From Thanksgiving to New Years, our televisions will be littered with dozens of “Christmas events.” You know what I’m talking about. Whether it be the 24-hour “A Christmas Story” marathon or Chevy chasing a SQUIRREL through the Griswold living room in “Christmas Vacation.” I can honestly say that nothing even comes close to communicating the significance of Christmas like Linus reading Luke 2 at center stage in “A Charlie Brown Christmas.”
I’m sure you remember the scene. Charlie Brown and Linus returned from Christmas tree shopping. They didn’t get the modern tree that Lucy had requested. Instead, they got a limb nailed to a board. They set the “tree” on the piano and the criticism ensues…
Violet said, “Boy, are you stupid Charlie Brown. You were supposed to get a good tree. Can’t you even tell a good tree from a poor tree?”
Patti sighed, “You’re hopeless Charlie Brown.”
And then ever critical Lucy barked, “You’ve been dumb before, but this time you bit it.”
The children all laugh and leave a forlorn Charlie Brown alone with Linus.
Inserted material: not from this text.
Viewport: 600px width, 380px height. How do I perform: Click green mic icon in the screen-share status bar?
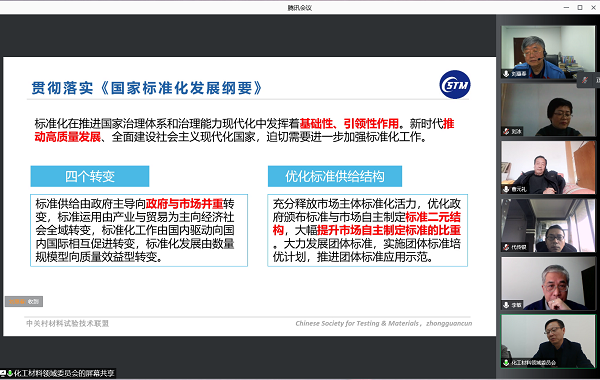pyautogui.click(x=10, y=373)
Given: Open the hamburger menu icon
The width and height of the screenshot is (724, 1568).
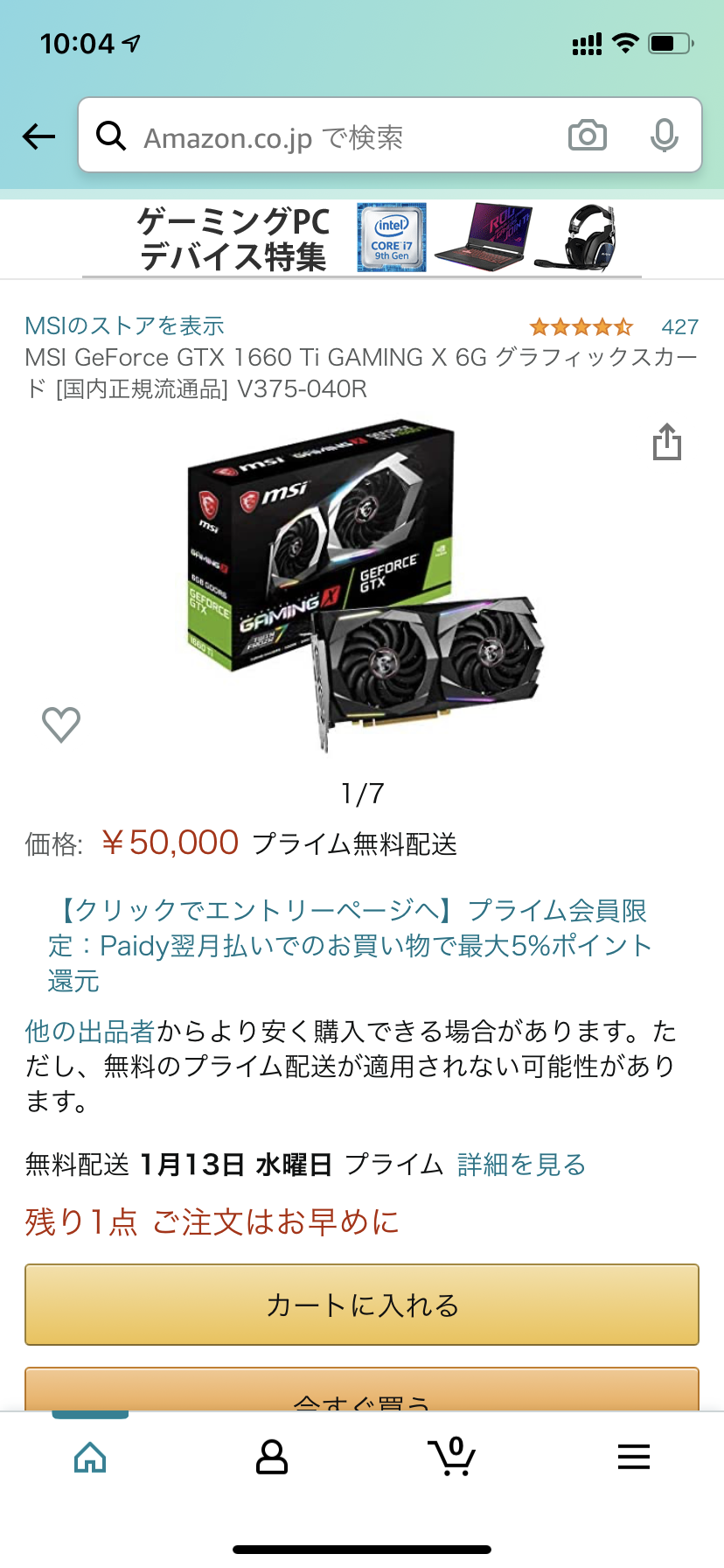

Charlie Brown said, “I guess you were right Linus; I shouldn’t have picked this little tree. Everything I do turns into a disaster. I guess I don’t really know what Christmas is about. Isn’t there anyone who understands what Christmas is all about?”
That’s when Linus interjects a little Biblical truth into our lives.
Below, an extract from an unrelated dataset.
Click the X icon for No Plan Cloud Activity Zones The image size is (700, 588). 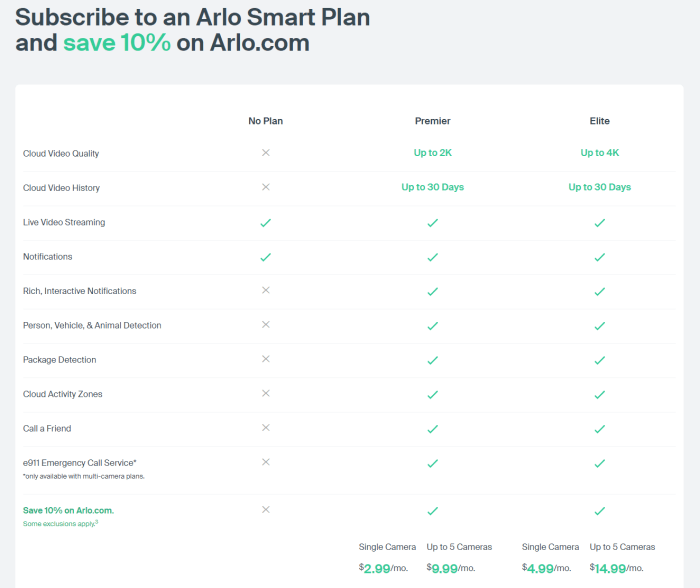coord(266,394)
I find the temptation very real to get caught up in the Holiday Hype. Whether it is going overboard on gifts or decorations or simply forgetting the true reason for the season. But the Holiday Hype really has nothing to do with Christmas.
In many ways, the rich young ruler of Mark 10 has a problem similar to the Holiday Hype. He’s caught up on things. The bottom of his Christmas tree would be stacked with a load of gifts with his name on them. He’s a “good” guy, follows all the rules, even says Merry Christmas. But in doing all the right things, he missed the most important thing. We’re told that when Jesus confronted him in this matter that he walked away from the encounter grieving, “because he had many possessions.”
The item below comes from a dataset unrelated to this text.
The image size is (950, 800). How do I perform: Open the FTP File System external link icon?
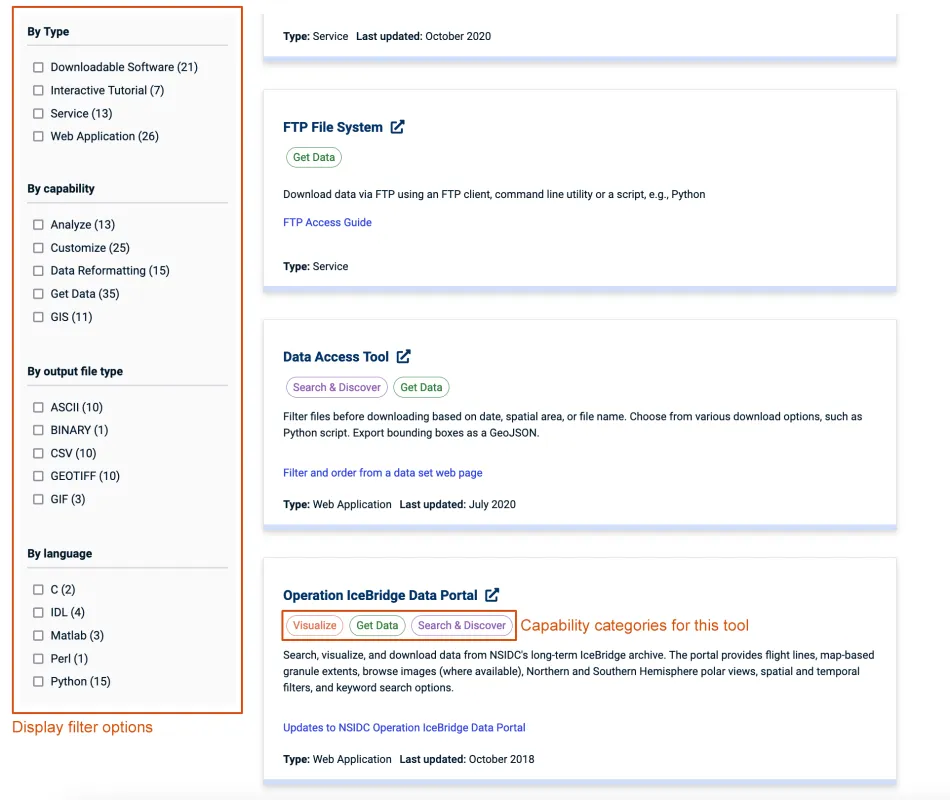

This is a good thing to remember as the gifts pile up and as the bills for the gifts pile up in January. Ultimately, no gift given this Christmas will last. The toys will break or be outgrown. The clothes will tatter. The tools will rust. But the message of Christmas will last forever. Maybe we all need Linus to come to the center stage of our lives and remind us of the true reason for Christmas.